= Floyd Miller =

Floyd Cleveland Miller (March 20, 1912 - June 4, 1988) was a member of the Communist Party USA (CPUSA), who confessed in 1954 to having worked for the Soviet intelligence agencies.

Miller was born in South Bend, Indiana and attended school in Michigan. In 1934, he moved to New York and began writing soap operas for radio station WMCA. Miller joined the Communist Party of the CPUSA in 1936. That same year, Gregory Rabinowitz recruited him to do "opposition work," against rival political organizations. Miller's first year in the business was listening to a wiretap on Trotskyist leader, James Cannon's home. Later, he was to infiltrate the Socialist Workers Party (SWP) and become an activist, while sending reports to the CPUSA and Soviet intelligence. The Trotskyists assigned him to the Sailors Union of the Pacific in 1941, and he became editor of the union's journal, in addition to writing on military affairs for the Fourth International, a Trotskyist journal, during World War II. Miller's position gave the Communists a spy in the upper ranks of a rival union. Miller stated later, "My job as a Stalinist was to keep track of the sailing of all Trotskyite seamen so a Stalinist agent would be at the port and have surveillance on whatever Trotskyites entered the Soviet Union."

Miller's primary KGB contacts, as noted in Venona traffic, were Joseph Katz and a woman he knew as Sylvia Getzoff, also known as Rebecca Getzoff.

In the first half of 1944, Miller met in New York with Jack Soble who provided the KGB with microfilm of the page proofs of Leon Trotsky's biography of Joseph Stalin. Miller carried the microfilm to Mexico for the SWP to present to Natalia Sedova, Trotsky's widow. While in Mexico, Miller spent six weeks living in the Trotsky household. When he returned to New York, Miller delivered a written report to the KGB.

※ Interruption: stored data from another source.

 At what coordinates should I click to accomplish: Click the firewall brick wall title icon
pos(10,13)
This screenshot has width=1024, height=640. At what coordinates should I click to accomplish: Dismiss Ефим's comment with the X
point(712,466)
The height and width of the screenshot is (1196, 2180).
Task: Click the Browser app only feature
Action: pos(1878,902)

Miller confessed his covert activities to the FBI in 1954 and appeared as a witness in Robert Soblen's espionage trial in 1961. He testified that his 1944 Mexican assignment included investigating reports of a budding alliance between Trotskyists, anarchists, and other radical groups in contact with French writer Victor Serge, who was living in exile. Miller testified that he was introduced to Lucy Booker, a courier between Miller and Soble in 1945. Reports on the Trotskyists were typed in Booker's residence. Soble informed Miller in 1945 that he was being transferred to another controller, and it was then that he was introduced to Soblen. Miller's story is confirmed by numerous decrypted Venona documents. Miller stated that he ceased activities for the KGB in 1945, and began writing children's books.

==Venona==
Floyd Cleveland Miller is referenced in the following Venona project decryptions:

727 KGB New York to Moscow, 20 May 1944; 751–752 KGB New York to Moscow, 26 May 1944; 826 KGB New York to Moscow, 7 June 1944; 846 KGB New York to Moscow, 14 June 1944; 851 KGB New York to Moscow, 15 June 1944; 1143–1144 KGB New York to Moscow, 10 August 1944.